My Story…
by Philip Glickstein
Over the past 35 years, Florida Statute §768.21(8) (Subsection 8) has been a subject of intense debate and controversy. I was compelled to examine this issue due to a personal tragedy. In May 2020, I lost my 92-year-old mother to the negligence of licensed healthcare professionals. On the morning my mother was to be discharged from Winter Haven Hospital (WHH), the RN assigned to her care ignored a hospital safety policy which stated that if a patient’s bed is equipped with a Fall Prevention Alarm, the alarm must be engaged at all times. Not only did the nurse fail to document the status of the alarm when she assumed care of my mother, she also disregarded the hospital’s policy a second time some three hours later when a coworker brought the safety infraction to her attention. Approximately one hour later, my mother attempted to exit her bed to use the restroom, became tangled up in the medical tubing attached to her legs, and fell to the floor. She laid on the floor for over five minutes, in pain and bleeding internally from the injuries she sustained before a passerby finally heard her cries for help. My mother died 18 agonizing days later, covered in bruises from her neck to her thighs, front and back.
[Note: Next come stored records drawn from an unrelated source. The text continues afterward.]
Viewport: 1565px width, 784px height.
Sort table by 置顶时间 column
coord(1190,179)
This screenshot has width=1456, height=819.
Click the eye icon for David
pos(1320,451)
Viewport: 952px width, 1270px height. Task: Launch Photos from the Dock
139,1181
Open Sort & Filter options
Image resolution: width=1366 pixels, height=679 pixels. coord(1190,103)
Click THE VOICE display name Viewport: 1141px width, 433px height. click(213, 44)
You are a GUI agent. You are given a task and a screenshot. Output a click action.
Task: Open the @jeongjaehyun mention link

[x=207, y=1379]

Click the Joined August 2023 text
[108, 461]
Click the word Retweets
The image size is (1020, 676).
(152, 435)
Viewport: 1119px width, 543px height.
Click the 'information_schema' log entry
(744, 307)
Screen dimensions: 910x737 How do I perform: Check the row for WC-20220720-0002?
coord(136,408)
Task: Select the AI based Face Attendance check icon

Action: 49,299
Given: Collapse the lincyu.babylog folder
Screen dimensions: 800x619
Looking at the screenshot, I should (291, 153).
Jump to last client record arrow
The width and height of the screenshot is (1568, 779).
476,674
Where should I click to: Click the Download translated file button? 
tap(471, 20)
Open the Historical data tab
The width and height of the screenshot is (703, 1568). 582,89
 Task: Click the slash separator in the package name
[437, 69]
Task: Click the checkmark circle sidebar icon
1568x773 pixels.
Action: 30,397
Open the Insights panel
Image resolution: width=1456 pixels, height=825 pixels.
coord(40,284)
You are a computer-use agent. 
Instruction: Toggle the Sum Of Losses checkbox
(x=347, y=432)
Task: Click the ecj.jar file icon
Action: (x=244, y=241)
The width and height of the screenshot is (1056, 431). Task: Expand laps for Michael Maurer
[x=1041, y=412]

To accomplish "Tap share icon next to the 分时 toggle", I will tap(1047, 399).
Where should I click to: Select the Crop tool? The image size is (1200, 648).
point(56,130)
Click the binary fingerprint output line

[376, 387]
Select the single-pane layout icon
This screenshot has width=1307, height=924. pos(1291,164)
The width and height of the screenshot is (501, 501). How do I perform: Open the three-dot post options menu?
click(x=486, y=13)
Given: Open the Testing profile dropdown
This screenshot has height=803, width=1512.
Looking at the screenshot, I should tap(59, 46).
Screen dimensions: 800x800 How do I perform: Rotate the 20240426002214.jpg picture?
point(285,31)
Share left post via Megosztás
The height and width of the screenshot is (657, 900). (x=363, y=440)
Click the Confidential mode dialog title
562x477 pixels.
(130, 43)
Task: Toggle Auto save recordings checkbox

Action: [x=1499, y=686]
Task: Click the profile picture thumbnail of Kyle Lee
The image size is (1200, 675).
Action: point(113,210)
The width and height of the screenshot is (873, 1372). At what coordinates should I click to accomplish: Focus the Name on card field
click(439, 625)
After being found negligent on seven counts by the Florida Department of Children and Families, the nurse was not held accountable for her negligence by Florida’s Department of Health. To this day, she continues to deliver her brand of nursing care to her patients. Compounding my grief and frustration with the lack of accountability for Florida’s healthcare professionals, I met a systemic barrier to my pursuit of justice in the civil court system when no attorney would take my case: all referred to the restrictive provisions of the above-cited statute. After contacting and being rejected by 85 law firms during the two-year statute of limitations period, I realized I was alone in my pursuit of justice. Several attorneys with whom I spoke confirmed that my case was solid and well-argued, but justice would not be served until the political winds shifted in Florida. In my naivete, I did not realize that in the state of Florida, the pursuit of justice is a political issue, not a legal one.
By mid-2023, I learned of a Task Force commissioned by the 1987 Florida Legislature to study an alleged “medical crisis.” I obtained a copy of the study and meticulously analyzed it, uncovering multiple discrepancies between lobbyists' and lawmakers' assertions, the intent of the legislative response, and the brutal reality of the statute's impact on the Constitutionally-protected rights of Florida citizens and tourists/visitors alike. My research suggests that the 35-year-old narrative surrounding the passage of Subsection 8 is incomplete, misleading, and harmful to the trust placed in government by the citizens, in doctors by their patients, and to the overall health of a civil society. This paper will review the problems, examine the challenges, and offer solutions for the future. This is my way to honor my mother’s legacy so other families and patients are safer.